EXTRACT:
··········

Mbrady, this is what we call a Zombie thread. I was going to make one of my normal wise azz comments, but I could feel the pain you are going thru. I suggest you start your own thread, I would also suggest you see someone about your emotional state. You cannot change the past, but you can change your future. Good luck my friend.


----------



## manfromlamancha (Jul 4, 2013)

*Re: What a MESS I created, I cheated on my Beautiful wife !!! HELP*

OK - warning - this is going to be harsh so stop reading if you think you can't take it:


You are a bad person. Pure and simple. You have come here whimpering because you got caught and you might lose your family. You want it all. To be able to fvck other women and still have your family. But you got caught! You are weak and pretty pathetic and the real truth is that your wife and kids would be better off without you. That is the truth. She should be able to find someone who is better for her and her kids.


You are also a weak person. Your wife is the strong one. Be sure that she doesn't depend on you and doesn't really need you. You would like to think that, though. She chose to be a stay at home mum to take care of your kids - not because she couldn't go out there and earn a living and support her kids. The fact that you said "she depends on me" is narcissistic and a lie. If she went out into the workplace, she would be OK. You, on the other hand, do need her to feed your ego etc. So stop thinking she needs you.

··········

PROVIDED DATA:
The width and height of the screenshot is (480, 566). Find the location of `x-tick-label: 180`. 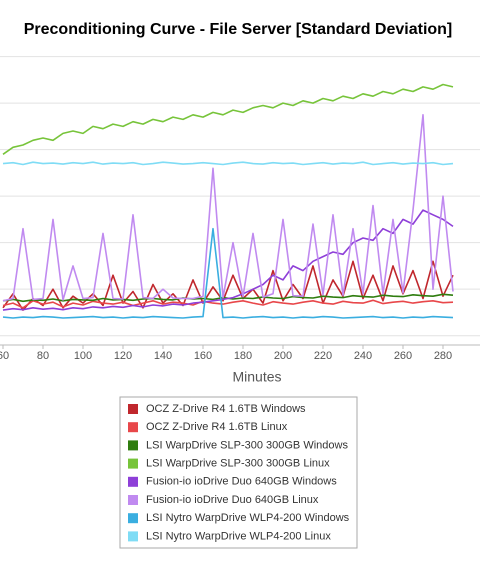

x-tick-label: 180 is located at coordinates (243, 356).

··········

EXERCISE SET:
a: From the forum thread, set down the passage starting with "OK - warning" and going on through "and her kids.".
b: Summarize the forum thread in two sentences.

SOLUTIONS TO THE PROBLEMS:
a:
OK - warning - this is going to be harsh so stop reading if you think you can't take it:


You are a bad person. Pure and simple. You have come here whimpering because you got caught and you might lose your family. You want it all. To be able to fvck other women and still have your family. But you got caught! You are weak and pretty pathetic and the real truth is that your wife and kids would be better off without you. That is the truth. She should be able to find someone who is better for her and her kids.

b: One reply calls the post a zombie thread and suggests that Mbrady start a separate thread and see someone about Mbrady's emotional state. A harsher reply from manfromlamancha calls the cheater a bad, weak person who is whimpering only because of getting caught, and argues that the wife is the strong one, would be OK in the workplace, and does not really depend on the cheater.